Uba Minta Aparat Kepolisian Proses Secara Hukum Pelaku pengeroyokan

0
979

RASIO.CO, Batam – Usai menjenguk sopir carry yang nyaris tewas dikeroyok oleh sejumlah pria berbadan tegap di depan SP Plaza, Anggota DPRD Kepri, Uba Ingan Sigalingging meminta pihak kepolisian dan Aparat untuk di proses secara hukum.

Anggota DPRD Kepri, Uba Ingan Sigalingging menjelaskan, Saya sebagai Anggota DPRD Provinsi Kepri dari Komisi I mendapat informasi terkait adanya pemukulan terhadap salah satu warga yang bernama Bangun Simatupang (23).

“Mendengar informasi tersebut hari ini saya hadir datang dan menjenguk korban di RSUD Embung Fatimah, melihat kondisinya menurut saya sangat parah, tadi juga sampai menggunakan oksigen untuk bantuan pernapasan,” ucap Uba, Kamis (22/10).

“Saya kira ini satu tindakan biadab. Siapa pun yang melakukan ini harus diproses hukum tanpa terkecuali,” tegas Uba.

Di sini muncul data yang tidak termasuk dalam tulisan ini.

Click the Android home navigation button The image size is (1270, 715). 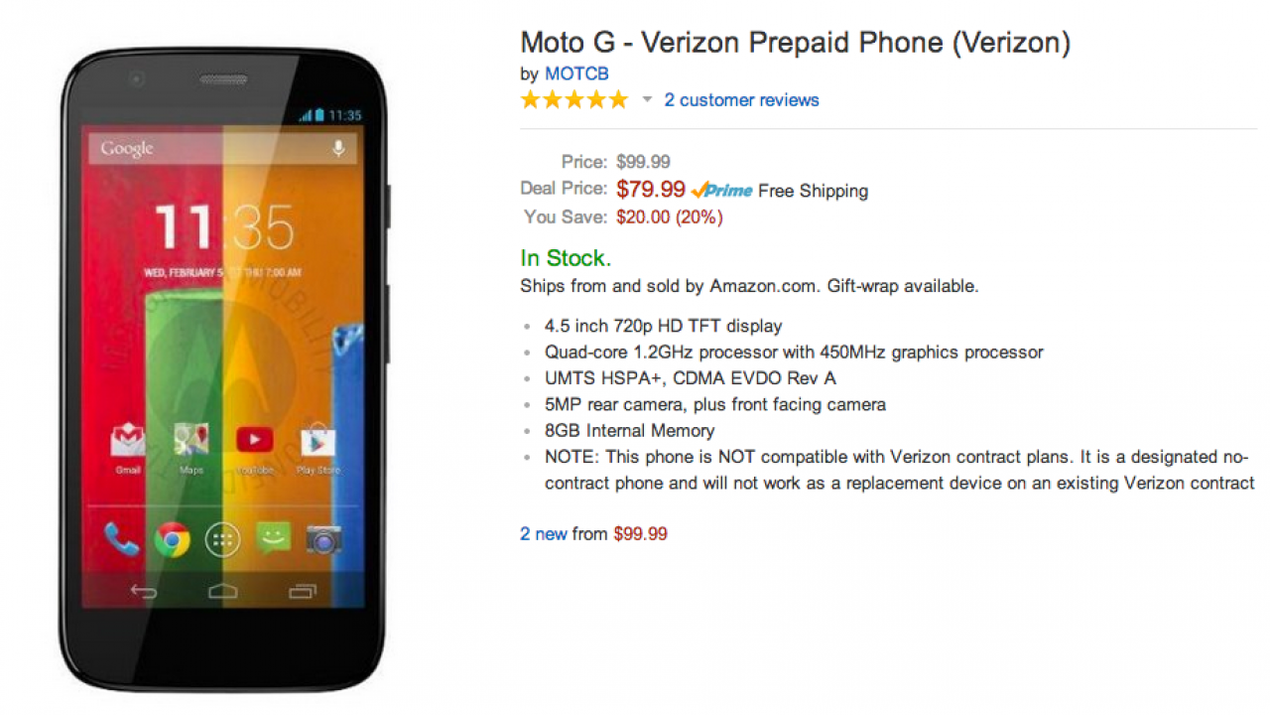[x=222, y=592]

Uba menambahkan, tidak boleh ada sekelompok orang apalagi mereka yang diduga berasal dari Aparat Militer melakukan hal ini. Tentu ini menjadi sebuah tontonan ataupun contoh tentang kebrutalan yang sangat bertentangan dengan norma-norma hukum dan sosial di Republik ini.

Kalau memang pada prinsipnya saudara Bangun ada kesalahan yang melanggar hukum ataupun tindakan-tindakan yang dianggap melanggar hukum, maka itu harus diproses secara hukum, bukan dibantai ataupun dihajar dan dipukuli seperti ini.

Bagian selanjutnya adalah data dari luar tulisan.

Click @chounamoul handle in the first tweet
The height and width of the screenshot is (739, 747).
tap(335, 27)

Untuk itu, kami meminta kepada pihak terkait, jika memang ini dilakukan oleh Aparat Militer, maka Komandan-komandan Militer yang terkait dengan pemukulan ini harus melakukan tindakan hukum terhadap Anggotanya.

“Jika memang ini dilakukan salah satu aparat, kami minta secara tegas kepada Pimpinan tersebut untuk melakukan langkah-langkah tindakan hukum, jangan dibiarkan dan harus diproses sehingga ada rasa nyaman dan masyarakat tidak takut karena dampak dari perbuatan ini jika dibiarkan akan menimbulkan ancaman dan teror terhadap masyarakat,” tambah Uba.

Dan untuk pihak Kepolisan khususnya, harus melakukan penyelidikan untuk bisa membuktikan. Negara tidak boleh kalah dengan sikap arogansi, tentu harus ada pembuktian sehingga tidak menimbulkan rumor dugaan atau spekulasi di tengah masyarakat.

Tentu tanggung jawab pihak Kepolisian membuka siapa pelakunya secara terang terangan, itu yang kami harapkan, tutup Uba.